-- START --
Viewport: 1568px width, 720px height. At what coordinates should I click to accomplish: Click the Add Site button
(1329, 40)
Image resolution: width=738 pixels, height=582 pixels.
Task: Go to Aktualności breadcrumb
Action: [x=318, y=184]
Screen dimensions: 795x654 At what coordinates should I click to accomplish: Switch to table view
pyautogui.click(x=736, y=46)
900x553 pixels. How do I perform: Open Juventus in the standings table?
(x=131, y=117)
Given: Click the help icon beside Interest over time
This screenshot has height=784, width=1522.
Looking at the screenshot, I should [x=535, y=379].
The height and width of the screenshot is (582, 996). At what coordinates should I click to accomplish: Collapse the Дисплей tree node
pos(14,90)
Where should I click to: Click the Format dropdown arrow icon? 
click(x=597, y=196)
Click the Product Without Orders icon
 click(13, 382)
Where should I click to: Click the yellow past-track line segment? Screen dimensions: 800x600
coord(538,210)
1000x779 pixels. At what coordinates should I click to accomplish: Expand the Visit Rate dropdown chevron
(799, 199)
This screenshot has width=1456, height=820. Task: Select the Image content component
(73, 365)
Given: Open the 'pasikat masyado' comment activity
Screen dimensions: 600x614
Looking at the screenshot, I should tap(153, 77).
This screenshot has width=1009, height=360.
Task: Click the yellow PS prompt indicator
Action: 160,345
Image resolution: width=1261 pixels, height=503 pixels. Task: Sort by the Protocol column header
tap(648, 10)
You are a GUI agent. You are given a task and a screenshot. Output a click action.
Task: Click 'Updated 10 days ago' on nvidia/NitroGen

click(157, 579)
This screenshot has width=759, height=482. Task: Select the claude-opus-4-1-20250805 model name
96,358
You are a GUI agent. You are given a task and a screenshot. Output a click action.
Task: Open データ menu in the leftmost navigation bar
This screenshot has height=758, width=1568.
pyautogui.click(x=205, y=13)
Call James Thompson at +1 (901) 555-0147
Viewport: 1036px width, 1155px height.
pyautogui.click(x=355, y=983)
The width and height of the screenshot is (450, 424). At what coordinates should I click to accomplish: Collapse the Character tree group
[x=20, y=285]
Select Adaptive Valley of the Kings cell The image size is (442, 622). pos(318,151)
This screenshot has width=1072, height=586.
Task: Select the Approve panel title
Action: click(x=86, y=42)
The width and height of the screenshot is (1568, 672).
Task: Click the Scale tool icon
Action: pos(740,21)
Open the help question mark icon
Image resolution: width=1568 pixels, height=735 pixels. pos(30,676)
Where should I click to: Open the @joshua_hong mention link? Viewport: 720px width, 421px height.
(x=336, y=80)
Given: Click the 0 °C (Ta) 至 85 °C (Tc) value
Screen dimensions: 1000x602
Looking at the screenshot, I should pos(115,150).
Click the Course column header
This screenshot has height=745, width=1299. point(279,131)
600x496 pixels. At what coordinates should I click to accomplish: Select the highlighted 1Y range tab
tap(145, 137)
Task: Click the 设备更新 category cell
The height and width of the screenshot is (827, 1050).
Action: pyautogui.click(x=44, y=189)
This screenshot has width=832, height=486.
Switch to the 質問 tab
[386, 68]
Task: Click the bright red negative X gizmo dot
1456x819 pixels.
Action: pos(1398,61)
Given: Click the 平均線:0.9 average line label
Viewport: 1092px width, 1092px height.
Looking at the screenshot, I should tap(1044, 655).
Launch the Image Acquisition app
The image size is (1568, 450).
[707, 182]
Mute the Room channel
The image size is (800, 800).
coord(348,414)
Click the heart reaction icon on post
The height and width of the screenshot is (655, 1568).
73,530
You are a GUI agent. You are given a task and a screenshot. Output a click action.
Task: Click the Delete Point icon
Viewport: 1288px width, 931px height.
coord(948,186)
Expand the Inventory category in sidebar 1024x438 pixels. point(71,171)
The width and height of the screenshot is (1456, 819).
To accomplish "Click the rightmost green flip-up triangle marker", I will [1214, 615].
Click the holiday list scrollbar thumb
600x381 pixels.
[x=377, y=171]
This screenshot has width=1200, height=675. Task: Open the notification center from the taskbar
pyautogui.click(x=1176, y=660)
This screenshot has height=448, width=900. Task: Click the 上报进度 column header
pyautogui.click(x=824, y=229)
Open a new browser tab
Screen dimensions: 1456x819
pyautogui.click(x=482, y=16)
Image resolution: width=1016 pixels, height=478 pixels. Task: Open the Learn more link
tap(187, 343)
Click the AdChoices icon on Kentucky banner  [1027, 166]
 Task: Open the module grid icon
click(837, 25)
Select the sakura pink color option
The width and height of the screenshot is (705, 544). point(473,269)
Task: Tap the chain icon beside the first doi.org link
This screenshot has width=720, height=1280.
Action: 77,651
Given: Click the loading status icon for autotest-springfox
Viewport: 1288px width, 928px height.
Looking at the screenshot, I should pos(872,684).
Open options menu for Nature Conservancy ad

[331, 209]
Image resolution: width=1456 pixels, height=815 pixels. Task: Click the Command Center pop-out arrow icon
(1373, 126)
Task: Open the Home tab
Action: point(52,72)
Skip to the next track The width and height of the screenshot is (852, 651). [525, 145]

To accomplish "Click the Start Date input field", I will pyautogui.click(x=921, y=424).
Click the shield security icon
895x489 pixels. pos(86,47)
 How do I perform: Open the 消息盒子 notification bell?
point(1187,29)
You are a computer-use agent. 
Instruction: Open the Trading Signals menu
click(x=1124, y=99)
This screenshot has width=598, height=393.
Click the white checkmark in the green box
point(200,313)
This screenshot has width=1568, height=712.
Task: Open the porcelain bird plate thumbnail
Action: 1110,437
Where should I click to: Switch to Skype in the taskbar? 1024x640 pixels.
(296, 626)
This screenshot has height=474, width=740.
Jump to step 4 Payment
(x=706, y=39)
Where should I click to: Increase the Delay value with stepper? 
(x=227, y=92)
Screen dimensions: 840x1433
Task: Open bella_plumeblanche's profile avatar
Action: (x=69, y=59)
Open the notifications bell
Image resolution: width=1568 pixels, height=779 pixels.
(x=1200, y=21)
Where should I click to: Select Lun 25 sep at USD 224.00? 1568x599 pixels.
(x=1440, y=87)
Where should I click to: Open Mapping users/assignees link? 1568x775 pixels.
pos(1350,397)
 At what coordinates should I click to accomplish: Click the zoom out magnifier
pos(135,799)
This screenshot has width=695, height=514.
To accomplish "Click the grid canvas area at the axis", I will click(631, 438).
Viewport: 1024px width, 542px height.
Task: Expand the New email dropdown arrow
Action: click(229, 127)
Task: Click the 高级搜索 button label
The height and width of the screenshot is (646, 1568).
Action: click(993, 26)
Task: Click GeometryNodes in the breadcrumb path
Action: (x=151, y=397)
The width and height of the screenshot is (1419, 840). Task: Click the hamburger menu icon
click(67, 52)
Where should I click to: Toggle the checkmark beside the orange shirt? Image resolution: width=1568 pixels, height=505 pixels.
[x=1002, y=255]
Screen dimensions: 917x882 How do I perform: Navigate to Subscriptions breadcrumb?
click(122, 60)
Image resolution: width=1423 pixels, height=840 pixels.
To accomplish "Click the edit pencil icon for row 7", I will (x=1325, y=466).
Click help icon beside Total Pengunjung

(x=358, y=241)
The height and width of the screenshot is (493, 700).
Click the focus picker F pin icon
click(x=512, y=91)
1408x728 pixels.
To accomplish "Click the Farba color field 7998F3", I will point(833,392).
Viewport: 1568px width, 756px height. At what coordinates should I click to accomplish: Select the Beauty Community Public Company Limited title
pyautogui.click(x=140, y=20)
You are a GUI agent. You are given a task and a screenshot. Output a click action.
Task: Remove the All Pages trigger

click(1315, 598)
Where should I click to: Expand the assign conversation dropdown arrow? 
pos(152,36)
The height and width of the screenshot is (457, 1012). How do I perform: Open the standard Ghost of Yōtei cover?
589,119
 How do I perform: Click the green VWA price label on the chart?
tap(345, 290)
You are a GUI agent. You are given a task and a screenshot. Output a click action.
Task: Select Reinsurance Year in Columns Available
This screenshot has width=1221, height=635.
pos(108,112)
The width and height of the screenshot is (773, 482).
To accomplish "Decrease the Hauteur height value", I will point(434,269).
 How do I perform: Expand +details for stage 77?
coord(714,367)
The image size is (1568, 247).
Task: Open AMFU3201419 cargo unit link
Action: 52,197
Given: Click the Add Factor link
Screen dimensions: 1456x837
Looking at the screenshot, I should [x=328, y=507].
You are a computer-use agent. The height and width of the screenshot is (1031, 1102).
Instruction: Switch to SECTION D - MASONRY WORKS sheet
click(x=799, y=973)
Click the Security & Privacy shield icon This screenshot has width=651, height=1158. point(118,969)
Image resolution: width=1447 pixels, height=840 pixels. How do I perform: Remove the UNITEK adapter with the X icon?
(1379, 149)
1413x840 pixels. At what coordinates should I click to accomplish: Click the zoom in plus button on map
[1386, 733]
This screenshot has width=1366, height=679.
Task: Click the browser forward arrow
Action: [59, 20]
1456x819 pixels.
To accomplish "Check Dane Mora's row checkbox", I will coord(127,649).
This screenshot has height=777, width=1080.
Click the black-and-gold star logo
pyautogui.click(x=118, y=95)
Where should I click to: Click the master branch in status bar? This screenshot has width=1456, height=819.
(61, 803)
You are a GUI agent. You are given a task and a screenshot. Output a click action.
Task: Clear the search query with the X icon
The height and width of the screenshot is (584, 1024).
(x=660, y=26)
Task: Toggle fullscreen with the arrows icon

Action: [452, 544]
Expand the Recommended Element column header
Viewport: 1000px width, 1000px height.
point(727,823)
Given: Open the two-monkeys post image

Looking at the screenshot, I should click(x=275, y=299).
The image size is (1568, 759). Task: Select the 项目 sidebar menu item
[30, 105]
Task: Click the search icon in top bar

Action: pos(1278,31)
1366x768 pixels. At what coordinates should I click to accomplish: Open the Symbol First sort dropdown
-- END --
## PROBLEM STATEMENT
Which lines in the rows above contain the string "Expand"? Return every one of them in full.

## COMPLETED EXERCISE
1000x779 pixels. At what coordinates should I click to accomplish: Expand the Visit Rate dropdown chevron
Expand the Inventory category in sidebar 1024x438 pixels. point(71,171)
Task: Expand the New email dropdown arrow
Where should I click to: Expand the assign conversation dropdown arrow? 
 How do I perform: Expand +details for stage 77?
Expand the Recommended Element column header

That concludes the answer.